This Valentine’s Day a very special announcement was made by Prince Harry and his wife Meghan, they are expecting a child. A royal baby announcement nowadays is made and spread on social media. Since Instagram and other online platforms did not exist in Tudor times, how was this joyous news shared with the rest of the country?
Harry and Meghan's pregnancy announcement.
A formal announcement of a queen’s pregnancy was generally made at about four months. Around this time something known as a quickening had taken place. The quickening was when the queen felt her baby move for the first time.
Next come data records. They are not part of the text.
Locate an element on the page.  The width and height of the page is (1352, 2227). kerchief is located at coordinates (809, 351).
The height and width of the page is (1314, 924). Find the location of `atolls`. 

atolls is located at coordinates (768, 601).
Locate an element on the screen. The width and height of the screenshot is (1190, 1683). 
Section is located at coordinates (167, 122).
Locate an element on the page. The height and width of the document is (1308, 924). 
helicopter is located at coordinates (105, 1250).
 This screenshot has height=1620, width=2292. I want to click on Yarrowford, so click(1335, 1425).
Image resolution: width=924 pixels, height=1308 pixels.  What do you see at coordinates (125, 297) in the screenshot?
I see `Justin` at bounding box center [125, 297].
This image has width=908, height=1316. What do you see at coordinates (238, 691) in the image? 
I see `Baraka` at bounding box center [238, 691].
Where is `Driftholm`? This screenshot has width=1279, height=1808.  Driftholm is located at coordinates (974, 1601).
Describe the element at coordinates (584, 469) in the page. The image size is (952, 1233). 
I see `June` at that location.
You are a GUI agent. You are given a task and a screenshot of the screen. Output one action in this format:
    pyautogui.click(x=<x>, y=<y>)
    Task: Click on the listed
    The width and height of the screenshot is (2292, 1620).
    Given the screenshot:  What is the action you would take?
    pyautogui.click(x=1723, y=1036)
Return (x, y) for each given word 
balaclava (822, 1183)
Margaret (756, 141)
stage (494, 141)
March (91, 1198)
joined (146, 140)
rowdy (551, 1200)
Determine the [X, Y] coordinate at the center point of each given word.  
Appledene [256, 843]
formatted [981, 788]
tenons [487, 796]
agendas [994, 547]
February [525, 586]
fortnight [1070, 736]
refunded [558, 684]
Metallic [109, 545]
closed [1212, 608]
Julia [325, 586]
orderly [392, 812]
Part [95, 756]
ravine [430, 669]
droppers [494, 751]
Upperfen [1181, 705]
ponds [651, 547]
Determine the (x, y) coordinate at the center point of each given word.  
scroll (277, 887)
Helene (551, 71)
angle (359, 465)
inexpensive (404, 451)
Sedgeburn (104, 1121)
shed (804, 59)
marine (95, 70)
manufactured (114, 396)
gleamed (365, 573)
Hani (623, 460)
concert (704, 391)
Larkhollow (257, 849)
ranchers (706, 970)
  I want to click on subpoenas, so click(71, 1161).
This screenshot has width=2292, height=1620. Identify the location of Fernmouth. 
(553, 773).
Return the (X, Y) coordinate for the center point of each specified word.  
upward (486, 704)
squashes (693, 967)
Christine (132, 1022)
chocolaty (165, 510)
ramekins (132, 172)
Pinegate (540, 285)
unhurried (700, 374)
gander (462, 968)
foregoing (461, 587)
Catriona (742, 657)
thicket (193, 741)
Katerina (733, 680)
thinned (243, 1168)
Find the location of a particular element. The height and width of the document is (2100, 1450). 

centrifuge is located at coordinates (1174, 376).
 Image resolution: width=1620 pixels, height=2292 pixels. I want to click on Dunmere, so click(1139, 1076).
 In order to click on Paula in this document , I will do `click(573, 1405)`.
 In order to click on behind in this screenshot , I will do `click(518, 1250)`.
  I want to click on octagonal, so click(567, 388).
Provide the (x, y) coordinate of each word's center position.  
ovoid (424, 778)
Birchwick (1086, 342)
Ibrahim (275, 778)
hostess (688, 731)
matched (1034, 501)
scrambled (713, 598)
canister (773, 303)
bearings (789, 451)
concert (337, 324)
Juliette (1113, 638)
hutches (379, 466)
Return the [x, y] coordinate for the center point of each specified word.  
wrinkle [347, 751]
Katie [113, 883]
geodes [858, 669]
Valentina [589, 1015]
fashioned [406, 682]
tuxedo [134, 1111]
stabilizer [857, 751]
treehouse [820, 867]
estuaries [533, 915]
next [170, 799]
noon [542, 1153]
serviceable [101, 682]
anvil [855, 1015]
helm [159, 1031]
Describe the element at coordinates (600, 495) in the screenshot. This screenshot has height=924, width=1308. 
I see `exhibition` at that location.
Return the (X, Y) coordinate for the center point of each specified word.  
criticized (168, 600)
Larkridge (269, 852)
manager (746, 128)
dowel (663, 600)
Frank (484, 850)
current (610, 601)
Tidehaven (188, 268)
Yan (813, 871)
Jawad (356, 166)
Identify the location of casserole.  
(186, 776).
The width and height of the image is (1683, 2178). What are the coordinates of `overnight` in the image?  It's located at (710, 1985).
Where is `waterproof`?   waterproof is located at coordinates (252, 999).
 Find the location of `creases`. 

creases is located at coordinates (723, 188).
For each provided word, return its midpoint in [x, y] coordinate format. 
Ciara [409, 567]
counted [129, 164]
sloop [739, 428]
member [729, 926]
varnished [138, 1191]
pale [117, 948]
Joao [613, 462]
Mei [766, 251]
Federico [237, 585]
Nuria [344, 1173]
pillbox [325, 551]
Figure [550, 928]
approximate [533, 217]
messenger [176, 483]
The good news gave England hope for an heir to the throne, a prince. So when the news was announced, it was widely celebrated throughout the country.
On the 27th of May 1537, on Trinity Sunday, Queen Jane Seymour felt her baby move for the first time. After the announcement was made, the celebrations started all over England and even in France. In London a Te Deum, a hymn, was sung in St Paul’s Cathedral, fires were lit and the people enjoyed wine. In Oxford a sermon was preached:
“The last and greatest benefit, the special cause of their assembly, is “that our most excellent lady and mistress queen Jane, our noble and godly prince’s, King Henry the Eighth’s, wife, hath conceived and is great with child, and upon Trinity Sunday, like one given of God, the child quickened in the mother’s womb.” Exhorts them to give praise, and pray that it may be a prince.”
In York celebrations included a Te Deum being sung, bonfires through the city and four hogsheads, the size of the barrel, of wine were ordered. The barrels of wine were laid in different places and could be enjoyed for free by the public. Across the Channel, in Guines and Calais, celebrations were organised which again included the singing of a Te Deum and fires. In Calais the guns shot off at 4 o’clock in honour of Henry and Jane’s unborn child, the child we now know as Edward VI.